(Supplied material begins)
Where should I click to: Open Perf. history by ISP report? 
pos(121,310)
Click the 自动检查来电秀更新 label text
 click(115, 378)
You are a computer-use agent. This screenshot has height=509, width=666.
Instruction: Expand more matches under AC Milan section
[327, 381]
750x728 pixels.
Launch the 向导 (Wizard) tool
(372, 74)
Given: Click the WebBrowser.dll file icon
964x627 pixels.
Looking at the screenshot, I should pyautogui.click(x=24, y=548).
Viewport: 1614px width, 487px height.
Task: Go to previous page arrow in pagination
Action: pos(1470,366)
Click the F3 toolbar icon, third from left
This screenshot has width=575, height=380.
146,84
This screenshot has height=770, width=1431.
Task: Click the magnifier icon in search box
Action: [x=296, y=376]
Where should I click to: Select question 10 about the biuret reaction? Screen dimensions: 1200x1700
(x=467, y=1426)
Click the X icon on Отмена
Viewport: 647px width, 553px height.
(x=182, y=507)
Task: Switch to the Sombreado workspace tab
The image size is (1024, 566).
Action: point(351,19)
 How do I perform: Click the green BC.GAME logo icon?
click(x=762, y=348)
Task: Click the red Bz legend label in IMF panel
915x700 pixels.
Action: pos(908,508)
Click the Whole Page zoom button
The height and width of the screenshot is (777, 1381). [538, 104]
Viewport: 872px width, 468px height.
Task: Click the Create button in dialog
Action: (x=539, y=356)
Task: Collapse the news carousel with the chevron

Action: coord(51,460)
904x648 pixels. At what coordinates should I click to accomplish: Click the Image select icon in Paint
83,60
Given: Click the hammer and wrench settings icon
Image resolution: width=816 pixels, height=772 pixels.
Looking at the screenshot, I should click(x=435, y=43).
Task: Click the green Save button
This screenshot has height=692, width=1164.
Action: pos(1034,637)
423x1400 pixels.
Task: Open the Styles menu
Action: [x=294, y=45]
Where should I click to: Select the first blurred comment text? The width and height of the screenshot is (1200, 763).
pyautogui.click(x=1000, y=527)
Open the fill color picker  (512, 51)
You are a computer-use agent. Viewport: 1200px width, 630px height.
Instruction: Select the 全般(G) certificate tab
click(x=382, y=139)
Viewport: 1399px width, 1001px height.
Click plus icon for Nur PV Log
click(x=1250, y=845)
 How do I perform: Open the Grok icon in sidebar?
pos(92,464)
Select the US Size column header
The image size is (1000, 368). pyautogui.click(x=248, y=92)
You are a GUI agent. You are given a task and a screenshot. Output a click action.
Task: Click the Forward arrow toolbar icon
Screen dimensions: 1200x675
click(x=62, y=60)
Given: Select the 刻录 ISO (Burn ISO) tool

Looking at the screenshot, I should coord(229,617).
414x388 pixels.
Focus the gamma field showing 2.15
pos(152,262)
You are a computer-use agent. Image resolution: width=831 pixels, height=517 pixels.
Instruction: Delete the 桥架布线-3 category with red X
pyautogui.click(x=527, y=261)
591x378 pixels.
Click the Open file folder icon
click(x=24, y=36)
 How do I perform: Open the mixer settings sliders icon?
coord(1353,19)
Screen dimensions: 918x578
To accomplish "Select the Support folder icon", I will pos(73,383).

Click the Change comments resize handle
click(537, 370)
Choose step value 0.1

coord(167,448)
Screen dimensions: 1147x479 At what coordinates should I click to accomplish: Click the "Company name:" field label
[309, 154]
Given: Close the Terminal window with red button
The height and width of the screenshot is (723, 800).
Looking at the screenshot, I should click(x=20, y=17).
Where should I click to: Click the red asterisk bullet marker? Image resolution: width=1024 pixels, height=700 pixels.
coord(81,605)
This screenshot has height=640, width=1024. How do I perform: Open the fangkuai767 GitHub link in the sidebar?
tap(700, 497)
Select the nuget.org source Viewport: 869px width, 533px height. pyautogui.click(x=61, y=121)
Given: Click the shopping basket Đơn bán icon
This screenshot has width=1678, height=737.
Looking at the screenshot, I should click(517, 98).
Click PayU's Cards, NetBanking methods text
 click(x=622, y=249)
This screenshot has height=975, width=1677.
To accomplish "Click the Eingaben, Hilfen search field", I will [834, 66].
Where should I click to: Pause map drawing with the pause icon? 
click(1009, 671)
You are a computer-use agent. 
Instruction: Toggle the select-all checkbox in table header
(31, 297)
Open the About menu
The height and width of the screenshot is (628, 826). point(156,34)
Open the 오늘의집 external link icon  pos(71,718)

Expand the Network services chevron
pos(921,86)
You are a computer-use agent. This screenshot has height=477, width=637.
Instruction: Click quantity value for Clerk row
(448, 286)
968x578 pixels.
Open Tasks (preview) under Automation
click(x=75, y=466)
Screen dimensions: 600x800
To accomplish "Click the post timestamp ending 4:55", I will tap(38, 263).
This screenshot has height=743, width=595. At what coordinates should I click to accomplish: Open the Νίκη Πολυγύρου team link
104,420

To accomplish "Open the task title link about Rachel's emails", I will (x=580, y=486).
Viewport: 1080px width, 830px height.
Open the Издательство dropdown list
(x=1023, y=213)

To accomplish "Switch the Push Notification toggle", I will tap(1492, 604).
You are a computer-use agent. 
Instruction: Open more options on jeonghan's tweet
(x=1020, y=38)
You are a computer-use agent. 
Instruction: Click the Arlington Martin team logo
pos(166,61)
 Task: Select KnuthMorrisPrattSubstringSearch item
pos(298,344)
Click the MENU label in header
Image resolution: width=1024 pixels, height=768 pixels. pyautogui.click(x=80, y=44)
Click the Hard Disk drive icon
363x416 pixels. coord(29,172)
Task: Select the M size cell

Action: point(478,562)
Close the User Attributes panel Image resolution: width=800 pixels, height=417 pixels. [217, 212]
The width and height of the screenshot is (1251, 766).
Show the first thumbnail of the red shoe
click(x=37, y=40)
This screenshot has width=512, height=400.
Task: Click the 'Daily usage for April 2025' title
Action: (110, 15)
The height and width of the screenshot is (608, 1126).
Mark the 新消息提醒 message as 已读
(Supplied material ends)
* [Requirement]
Report how many lines of the records hold the word "Close", and supply no other text.

* [Your response]
2